▶ [YOUR TASK]:
Make an exact copy of every entry below, with the pictures left out.

::: GIVEN ENTRIES :::

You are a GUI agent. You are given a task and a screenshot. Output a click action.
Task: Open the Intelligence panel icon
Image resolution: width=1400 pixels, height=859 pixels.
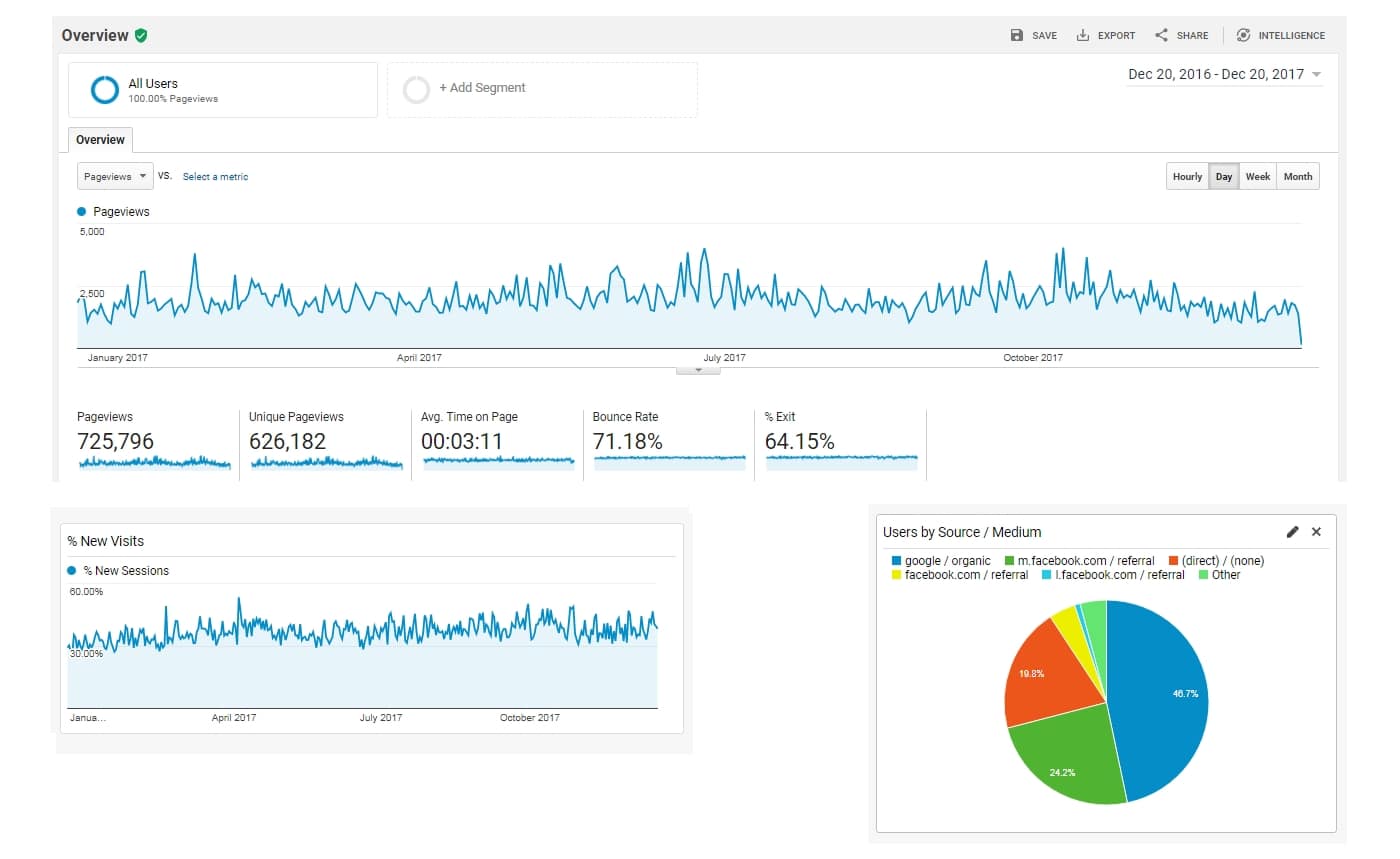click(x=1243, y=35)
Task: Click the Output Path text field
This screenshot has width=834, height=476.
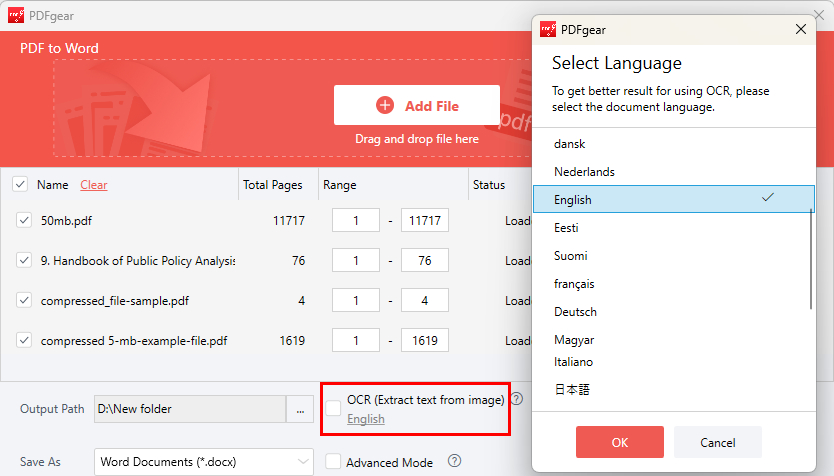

:::

▶ [ANSWER SPACE]:
You are a GUI agent. You are given a task and a screenshot. Output a click action.
Task: Open the Intelligence panel icon
Image resolution: width=1400 pixels, height=859 pixels.
click(x=1243, y=35)
Task: Click the Output Path text field
This screenshot has width=834, height=476.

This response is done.